- Work item
Return all entries below exactly. Skip nothing.

Stored records:
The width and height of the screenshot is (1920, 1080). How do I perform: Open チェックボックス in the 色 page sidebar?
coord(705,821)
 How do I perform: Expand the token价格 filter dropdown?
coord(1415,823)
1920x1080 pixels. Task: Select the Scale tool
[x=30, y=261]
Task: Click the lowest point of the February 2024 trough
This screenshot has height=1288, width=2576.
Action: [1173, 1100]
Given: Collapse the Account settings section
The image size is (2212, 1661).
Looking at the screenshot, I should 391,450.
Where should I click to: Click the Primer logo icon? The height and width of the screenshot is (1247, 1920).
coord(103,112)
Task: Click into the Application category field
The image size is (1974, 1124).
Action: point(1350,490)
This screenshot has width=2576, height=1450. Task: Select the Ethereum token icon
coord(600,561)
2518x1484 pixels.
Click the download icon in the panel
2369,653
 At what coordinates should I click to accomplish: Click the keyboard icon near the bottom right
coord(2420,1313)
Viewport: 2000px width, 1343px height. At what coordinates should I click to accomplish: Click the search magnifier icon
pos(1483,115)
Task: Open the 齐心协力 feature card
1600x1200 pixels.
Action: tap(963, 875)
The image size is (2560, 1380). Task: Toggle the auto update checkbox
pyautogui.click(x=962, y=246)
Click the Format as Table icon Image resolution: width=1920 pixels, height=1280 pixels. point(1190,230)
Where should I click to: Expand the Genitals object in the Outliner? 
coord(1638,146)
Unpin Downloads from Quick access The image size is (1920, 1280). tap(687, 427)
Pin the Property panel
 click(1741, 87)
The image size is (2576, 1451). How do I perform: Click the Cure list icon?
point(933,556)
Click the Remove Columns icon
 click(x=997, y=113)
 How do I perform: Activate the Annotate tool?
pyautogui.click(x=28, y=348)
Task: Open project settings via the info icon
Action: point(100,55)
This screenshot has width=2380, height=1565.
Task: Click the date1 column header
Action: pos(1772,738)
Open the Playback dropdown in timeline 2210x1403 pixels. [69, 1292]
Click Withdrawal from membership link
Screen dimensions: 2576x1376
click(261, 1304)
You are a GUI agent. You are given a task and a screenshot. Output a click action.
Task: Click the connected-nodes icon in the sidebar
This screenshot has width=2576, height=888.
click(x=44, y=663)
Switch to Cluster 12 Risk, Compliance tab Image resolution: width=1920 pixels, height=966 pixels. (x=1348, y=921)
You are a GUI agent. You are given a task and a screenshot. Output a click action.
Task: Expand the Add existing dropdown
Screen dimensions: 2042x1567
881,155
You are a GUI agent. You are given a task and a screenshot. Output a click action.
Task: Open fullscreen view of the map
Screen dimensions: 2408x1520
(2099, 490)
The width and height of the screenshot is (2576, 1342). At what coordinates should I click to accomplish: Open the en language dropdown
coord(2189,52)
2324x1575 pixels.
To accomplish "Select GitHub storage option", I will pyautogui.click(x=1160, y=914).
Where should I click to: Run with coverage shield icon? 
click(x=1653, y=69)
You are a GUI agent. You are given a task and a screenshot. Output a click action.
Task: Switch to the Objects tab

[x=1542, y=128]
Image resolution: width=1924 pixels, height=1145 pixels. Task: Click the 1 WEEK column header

- Exercise solution
The width and height of the screenshot is (1920, 1080). How do I perform: Open チェックボックス in the 色 page sidebar?
coord(705,821)
 How do I perform: Expand the token价格 filter dropdown?
coord(1415,823)
1920x1080 pixels. Task: Select the Scale tool
[x=30, y=261]
Task: Click the lowest point of the February 2024 trough
This screenshot has height=1288, width=2576.
Action: [1173, 1100]
Given: Collapse the Account settings section
The image size is (2212, 1661).
Looking at the screenshot, I should 391,450.
Where should I click to: Click the Primer logo icon? The height and width of the screenshot is (1247, 1920).
coord(103,112)
Task: Click into the Application category field
The image size is (1974, 1124).
Action: point(1350,490)
This screenshot has width=2576, height=1450. Task: Select the Ethereum token icon
coord(600,561)
2518x1484 pixels.
Click the download icon in the panel
2369,653
 At what coordinates should I click to accomplish: Click the keyboard icon near the bottom right
coord(2420,1313)
Viewport: 2000px width, 1343px height. At what coordinates should I click to accomplish: Click the search magnifier icon
pos(1483,115)
Task: Open the 齐心协力 feature card
1600x1200 pixels.
Action: tap(963, 875)
The image size is (2560, 1380). Task: Toggle the auto update checkbox
pyautogui.click(x=962, y=246)
Click the Format as Table icon Image resolution: width=1920 pixels, height=1280 pixels. point(1190,230)
Where should I click to: Expand the Genitals object in the Outliner? 
coord(1638,146)
Unpin Downloads from Quick access The image size is (1920, 1280). tap(687, 427)
Pin the Property panel
 click(1741, 87)
The image size is (2576, 1451). How do I perform: Click the Cure list icon?
point(933,556)
Click the Remove Columns icon
 click(x=997, y=113)
 How do I perform: Activate the Annotate tool?
pyautogui.click(x=28, y=348)
Task: Open project settings via the info icon
Action: point(100,55)
This screenshot has width=2380, height=1565.
Task: Click the date1 column header
Action: pos(1772,738)
Open the Playback dropdown in timeline 2210x1403 pixels. [69, 1292]
Click Withdrawal from membership link
Screen dimensions: 2576x1376
click(261, 1304)
You are a GUI agent. You are given a task and a screenshot. Output a click action.
Task: Click the connected-nodes icon in the sidebar
This screenshot has width=2576, height=888.
click(x=44, y=663)
Switch to Cluster 12 Risk, Compliance tab Image resolution: width=1920 pixels, height=966 pixels. (x=1348, y=921)
You are a GUI agent. You are given a task and a screenshot. Output a click action.
Task: Expand the Add existing dropdown
Screen dimensions: 2042x1567
881,155
You are a GUI agent. You are given a task and a screenshot. Output a click action.
Task: Open fullscreen view of the map
Screen dimensions: 2408x1520
(2099, 490)
The width and height of the screenshot is (2576, 1342). At what coordinates should I click to accomplish: Open the en language dropdown
coord(2189,52)
2324x1575 pixels.
To accomplish "Select GitHub storage option", I will pyautogui.click(x=1160, y=914).
Where should I click to: Run with coverage shield icon? 
click(x=1653, y=69)
You are a GUI agent. You are given a task and a screenshot. Output a click action.
Task: Switch to the Objects tab

[x=1542, y=128]
Image resolution: width=1924 pixels, height=1145 pixels. Task: Click the 1 WEEK column header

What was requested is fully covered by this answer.